Last Updated Apr 20, 2011 6:54 PM EDT
Wait Until You're Wanted Particularly after an interview, you need to know they want you before they'll fight for you (in the form of more money). "Employers don't like to go back and forth about money any more than an applicant wants to. If they have decided to hire you and you are firm in your statement, you will [most likely] receive the higher salary," says Monique Tatum, CEO of Beautiful Planning Marketing Group & PR.
Search Salary Info Online "The internet has changed [negotiating] in that it is way easier to find what comparable salaries are," says career coach Jack Chapman, author of the recently updated Negotiating Your Salary: How To Make $1000 a Minute. His favorites sites? Salary.com, PayScale.com, Glassdoor.com and Indeed.com. "Once you have that info, you're able to have a better conversation with your boss. You can make an argument with some facts behind it other than your own individual value," says Chapman.

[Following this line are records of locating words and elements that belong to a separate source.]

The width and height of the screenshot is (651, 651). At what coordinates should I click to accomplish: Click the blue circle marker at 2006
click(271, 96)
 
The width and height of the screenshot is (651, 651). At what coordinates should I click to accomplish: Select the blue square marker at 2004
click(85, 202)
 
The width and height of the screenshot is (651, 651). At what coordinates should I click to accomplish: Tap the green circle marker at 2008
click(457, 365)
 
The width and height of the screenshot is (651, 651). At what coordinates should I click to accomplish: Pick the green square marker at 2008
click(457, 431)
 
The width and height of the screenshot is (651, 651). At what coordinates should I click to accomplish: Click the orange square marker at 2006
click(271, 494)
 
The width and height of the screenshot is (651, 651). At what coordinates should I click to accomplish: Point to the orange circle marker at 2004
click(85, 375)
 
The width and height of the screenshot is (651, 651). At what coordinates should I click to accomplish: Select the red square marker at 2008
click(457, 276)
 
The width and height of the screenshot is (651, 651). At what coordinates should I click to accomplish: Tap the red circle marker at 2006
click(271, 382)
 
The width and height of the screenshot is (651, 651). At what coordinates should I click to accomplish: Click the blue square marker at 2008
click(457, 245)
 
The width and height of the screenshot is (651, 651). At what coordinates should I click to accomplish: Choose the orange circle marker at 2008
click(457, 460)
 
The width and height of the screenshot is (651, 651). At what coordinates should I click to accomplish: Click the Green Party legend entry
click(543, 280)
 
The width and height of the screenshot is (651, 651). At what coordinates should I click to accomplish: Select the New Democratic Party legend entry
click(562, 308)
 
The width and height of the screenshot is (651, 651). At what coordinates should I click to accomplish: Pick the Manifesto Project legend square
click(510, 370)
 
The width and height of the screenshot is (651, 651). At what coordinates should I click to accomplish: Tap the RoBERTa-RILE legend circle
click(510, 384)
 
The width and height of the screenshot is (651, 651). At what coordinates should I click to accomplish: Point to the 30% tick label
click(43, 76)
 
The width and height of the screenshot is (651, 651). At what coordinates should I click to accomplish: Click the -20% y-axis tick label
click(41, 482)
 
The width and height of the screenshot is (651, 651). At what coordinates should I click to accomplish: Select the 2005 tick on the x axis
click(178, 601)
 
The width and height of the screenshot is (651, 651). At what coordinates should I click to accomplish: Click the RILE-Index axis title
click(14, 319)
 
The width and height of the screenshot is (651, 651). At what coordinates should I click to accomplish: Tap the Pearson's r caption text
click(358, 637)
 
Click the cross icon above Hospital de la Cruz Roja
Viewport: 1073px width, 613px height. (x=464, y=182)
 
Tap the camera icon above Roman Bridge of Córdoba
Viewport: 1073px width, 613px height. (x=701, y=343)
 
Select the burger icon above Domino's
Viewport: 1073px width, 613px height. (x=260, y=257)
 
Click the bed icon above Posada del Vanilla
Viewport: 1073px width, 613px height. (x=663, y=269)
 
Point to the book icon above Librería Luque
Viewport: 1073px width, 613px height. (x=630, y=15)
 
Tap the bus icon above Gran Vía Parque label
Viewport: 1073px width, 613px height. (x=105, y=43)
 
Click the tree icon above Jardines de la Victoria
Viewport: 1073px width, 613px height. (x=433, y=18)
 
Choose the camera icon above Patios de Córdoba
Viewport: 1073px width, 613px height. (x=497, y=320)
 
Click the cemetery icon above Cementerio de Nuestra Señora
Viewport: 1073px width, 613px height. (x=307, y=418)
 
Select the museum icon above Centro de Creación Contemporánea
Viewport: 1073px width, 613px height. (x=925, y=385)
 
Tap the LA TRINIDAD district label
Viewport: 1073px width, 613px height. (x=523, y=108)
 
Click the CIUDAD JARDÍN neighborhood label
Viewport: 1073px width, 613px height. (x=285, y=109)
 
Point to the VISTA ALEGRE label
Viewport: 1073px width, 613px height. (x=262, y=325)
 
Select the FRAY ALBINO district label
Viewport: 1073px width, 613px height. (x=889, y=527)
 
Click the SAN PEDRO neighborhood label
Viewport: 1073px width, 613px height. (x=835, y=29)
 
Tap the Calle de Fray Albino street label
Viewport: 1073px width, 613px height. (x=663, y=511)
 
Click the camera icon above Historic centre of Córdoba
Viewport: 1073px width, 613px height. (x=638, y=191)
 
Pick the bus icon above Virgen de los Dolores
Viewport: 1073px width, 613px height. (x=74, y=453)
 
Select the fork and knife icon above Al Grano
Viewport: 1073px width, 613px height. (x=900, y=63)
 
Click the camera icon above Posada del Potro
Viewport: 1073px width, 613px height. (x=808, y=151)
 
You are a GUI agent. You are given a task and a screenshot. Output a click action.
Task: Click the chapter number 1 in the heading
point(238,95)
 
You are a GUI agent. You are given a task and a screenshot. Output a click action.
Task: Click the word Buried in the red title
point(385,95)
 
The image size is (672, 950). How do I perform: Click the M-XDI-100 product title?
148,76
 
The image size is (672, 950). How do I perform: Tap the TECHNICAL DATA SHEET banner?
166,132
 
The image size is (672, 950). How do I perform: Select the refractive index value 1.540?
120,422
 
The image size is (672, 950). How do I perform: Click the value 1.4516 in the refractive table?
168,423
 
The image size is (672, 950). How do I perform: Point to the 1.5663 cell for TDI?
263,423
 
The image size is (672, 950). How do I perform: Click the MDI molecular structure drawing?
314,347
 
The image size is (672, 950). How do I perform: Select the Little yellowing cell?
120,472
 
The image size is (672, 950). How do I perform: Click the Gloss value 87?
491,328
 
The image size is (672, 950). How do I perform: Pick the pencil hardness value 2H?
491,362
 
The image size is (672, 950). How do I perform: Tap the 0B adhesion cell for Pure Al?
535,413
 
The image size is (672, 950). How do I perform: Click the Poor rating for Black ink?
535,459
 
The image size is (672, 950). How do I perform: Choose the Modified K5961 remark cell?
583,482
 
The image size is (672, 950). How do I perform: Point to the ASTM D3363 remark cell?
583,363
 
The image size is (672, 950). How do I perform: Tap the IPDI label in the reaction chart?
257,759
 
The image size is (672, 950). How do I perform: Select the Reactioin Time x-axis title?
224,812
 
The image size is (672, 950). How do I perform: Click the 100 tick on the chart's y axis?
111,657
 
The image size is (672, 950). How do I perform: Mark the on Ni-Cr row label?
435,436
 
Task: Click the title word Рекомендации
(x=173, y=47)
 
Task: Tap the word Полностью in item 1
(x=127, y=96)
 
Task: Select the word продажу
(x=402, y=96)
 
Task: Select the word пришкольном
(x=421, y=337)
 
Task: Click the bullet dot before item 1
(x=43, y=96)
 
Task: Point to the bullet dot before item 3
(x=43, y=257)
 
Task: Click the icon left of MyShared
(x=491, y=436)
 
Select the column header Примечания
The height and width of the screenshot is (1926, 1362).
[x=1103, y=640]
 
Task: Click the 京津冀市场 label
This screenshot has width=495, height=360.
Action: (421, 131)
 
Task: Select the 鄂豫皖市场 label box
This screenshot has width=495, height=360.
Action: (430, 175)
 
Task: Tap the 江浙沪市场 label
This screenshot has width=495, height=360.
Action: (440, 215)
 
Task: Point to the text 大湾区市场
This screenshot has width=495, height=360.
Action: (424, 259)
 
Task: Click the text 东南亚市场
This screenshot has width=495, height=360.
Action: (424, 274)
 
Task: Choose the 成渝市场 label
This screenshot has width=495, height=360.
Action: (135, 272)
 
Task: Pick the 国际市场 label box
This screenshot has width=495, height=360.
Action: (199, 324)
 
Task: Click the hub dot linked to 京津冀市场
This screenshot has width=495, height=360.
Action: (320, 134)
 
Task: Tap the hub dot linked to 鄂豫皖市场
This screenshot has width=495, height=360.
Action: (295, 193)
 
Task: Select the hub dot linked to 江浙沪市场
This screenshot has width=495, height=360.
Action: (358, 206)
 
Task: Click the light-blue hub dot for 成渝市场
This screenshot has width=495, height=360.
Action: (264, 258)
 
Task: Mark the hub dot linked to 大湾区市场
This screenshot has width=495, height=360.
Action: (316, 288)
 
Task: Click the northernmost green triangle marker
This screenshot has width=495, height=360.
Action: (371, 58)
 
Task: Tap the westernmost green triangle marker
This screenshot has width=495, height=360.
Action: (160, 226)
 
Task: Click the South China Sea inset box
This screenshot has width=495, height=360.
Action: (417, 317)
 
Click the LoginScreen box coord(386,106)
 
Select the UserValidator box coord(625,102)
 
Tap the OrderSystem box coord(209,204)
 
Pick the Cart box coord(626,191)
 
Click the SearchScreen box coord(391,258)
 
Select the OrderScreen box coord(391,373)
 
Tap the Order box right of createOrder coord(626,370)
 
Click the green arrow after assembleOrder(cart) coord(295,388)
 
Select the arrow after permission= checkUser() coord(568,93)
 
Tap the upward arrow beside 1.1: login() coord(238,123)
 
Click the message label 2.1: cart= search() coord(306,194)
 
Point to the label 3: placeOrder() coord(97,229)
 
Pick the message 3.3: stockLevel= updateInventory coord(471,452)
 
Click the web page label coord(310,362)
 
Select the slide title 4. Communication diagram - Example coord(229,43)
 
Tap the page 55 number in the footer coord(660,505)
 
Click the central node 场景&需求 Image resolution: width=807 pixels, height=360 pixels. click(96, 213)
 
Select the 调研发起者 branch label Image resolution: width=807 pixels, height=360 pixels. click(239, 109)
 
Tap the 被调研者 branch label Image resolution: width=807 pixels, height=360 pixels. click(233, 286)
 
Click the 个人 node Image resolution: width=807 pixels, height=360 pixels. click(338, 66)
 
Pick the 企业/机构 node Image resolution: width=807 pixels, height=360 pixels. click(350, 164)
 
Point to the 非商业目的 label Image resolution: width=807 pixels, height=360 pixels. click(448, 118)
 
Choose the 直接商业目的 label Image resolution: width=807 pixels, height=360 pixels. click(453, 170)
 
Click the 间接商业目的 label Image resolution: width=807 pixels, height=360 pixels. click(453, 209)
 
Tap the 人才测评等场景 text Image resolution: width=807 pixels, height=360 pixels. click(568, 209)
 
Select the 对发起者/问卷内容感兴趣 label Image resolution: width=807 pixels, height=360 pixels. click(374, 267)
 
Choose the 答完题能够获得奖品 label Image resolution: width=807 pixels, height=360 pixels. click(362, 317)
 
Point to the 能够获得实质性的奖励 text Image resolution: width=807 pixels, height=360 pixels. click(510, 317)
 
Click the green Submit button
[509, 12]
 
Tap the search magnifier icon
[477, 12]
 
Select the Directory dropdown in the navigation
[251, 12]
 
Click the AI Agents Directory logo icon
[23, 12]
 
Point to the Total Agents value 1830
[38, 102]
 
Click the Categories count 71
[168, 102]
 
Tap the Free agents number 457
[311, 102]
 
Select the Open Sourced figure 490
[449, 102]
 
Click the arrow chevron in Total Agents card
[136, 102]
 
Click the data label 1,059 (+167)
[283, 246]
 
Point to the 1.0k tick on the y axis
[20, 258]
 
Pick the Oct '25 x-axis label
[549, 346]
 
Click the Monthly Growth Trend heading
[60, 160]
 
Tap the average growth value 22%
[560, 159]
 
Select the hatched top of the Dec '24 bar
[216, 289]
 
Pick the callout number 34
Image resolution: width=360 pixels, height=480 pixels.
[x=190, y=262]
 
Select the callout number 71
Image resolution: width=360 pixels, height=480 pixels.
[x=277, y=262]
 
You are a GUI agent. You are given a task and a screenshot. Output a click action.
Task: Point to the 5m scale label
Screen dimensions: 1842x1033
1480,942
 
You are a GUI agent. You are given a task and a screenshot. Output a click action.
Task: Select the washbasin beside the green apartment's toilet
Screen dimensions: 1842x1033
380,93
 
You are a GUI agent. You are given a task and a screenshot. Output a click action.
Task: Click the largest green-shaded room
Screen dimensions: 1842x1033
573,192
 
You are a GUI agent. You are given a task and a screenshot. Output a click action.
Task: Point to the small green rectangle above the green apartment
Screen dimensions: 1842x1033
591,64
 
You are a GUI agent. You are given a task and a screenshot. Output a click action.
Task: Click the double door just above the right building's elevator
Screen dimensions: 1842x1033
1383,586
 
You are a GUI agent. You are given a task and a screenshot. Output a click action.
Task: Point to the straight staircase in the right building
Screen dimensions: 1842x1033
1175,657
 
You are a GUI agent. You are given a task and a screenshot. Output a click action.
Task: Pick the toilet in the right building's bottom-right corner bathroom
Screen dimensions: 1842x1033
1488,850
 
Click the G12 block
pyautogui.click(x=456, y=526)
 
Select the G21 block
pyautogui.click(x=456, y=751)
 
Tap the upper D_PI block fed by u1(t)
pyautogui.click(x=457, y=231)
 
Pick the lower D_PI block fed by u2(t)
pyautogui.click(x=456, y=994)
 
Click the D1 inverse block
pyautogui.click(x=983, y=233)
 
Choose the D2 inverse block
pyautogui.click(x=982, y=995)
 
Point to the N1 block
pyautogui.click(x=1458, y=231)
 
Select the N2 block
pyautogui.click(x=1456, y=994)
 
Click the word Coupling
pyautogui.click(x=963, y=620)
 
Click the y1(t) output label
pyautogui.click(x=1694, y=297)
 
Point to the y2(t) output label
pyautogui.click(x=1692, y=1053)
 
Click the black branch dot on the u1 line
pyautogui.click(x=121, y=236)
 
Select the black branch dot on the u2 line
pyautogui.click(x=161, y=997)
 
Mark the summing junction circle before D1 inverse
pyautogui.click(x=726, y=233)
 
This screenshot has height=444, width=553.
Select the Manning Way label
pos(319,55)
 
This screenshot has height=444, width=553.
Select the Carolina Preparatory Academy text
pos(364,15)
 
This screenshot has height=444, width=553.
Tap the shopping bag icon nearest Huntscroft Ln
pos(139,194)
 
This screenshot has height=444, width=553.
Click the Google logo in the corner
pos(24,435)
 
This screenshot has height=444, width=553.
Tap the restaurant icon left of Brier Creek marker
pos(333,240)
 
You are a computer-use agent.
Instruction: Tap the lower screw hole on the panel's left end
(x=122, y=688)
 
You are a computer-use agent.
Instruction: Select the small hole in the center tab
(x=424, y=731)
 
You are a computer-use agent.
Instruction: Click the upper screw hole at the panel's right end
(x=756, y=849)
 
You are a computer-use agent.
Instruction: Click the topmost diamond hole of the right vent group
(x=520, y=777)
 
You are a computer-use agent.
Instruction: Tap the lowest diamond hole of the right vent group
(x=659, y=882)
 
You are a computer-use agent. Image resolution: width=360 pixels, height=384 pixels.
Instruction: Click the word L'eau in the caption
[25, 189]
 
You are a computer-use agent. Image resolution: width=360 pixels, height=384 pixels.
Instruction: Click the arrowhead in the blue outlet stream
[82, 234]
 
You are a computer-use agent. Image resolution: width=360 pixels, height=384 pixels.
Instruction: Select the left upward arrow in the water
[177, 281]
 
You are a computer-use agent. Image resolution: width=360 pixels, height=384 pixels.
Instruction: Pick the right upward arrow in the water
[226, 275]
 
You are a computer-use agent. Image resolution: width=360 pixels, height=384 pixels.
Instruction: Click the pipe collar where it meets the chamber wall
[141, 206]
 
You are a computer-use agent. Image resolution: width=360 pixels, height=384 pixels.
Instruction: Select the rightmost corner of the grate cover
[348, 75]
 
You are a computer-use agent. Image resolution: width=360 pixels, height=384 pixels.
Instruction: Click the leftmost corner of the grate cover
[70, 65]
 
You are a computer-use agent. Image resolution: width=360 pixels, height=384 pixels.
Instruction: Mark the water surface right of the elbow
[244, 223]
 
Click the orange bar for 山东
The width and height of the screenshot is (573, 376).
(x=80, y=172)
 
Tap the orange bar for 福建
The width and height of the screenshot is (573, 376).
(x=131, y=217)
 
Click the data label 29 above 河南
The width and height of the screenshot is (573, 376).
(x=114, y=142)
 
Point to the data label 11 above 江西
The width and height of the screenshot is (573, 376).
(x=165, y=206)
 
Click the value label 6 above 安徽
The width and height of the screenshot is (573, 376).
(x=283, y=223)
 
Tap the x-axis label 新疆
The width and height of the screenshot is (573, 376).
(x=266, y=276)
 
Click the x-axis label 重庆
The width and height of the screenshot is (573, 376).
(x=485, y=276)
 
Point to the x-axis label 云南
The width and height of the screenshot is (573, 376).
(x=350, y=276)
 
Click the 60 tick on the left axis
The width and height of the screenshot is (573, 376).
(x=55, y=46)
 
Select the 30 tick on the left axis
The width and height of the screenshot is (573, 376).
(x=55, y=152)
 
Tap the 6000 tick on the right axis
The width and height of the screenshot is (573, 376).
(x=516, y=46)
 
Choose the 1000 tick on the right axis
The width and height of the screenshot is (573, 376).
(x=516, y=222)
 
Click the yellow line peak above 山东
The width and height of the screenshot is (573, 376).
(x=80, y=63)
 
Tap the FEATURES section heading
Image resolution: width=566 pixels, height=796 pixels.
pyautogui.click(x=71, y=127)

Ask For More Time, Then More Money A day or two will help you figure out what you think of a job offer or re-negotiation number -- and what your next move should be. "Ask for at least 24 to 48 hours. Silence is golden when you just let it hang there awhile following an initial offer. Don't rush to fill the quiet void!" says Meg Montford, career coach and CEO of Abilities Enhanced, a career coaching service.
Lay Out Your Value If you've been at your company for awhile, schedule a meeting separate from your annual review, which can be a hectic time for managers, to discuss your successes and how your salary should reflect that. "Having a solid list of accomplishments showing what you've made saved or achieved for the organization helps keep you focused on facts not emotion," says Carolyn Thompson, author of Ten Secrets To Getting Promoted.
Get Another Offer This is an oldie but a goodie, says Mary Greenwood, author of How To Interview Like A Pro. Just like with dating, looking desirable to others can make the one you're with want you more.
Never Let Negotiations End With a "No" You've gotten a job offer or salary increase number that's lower than what you want, but you hear "the money just isn't there." Time to start searching for another opportunity? Not so fast. "Say 'I don't know if I can accept it but is there some other way, like time off, or performance bonuses or something else that could make the package worthwhile?'" suggests Chapman. You might even offer to add a few responsibilities in order to increase your worth to the company, or ask about forgoing health insurance if you can buy it elsewhere for less.
Know When To Say When "Know when it's no longer in your best interest to keep negotiating and then move on to the next opportunity," says Montford. If you feel like your company is consistently getting the better end of the deal, they probably are. Eventually, you'll want to go where you're valued.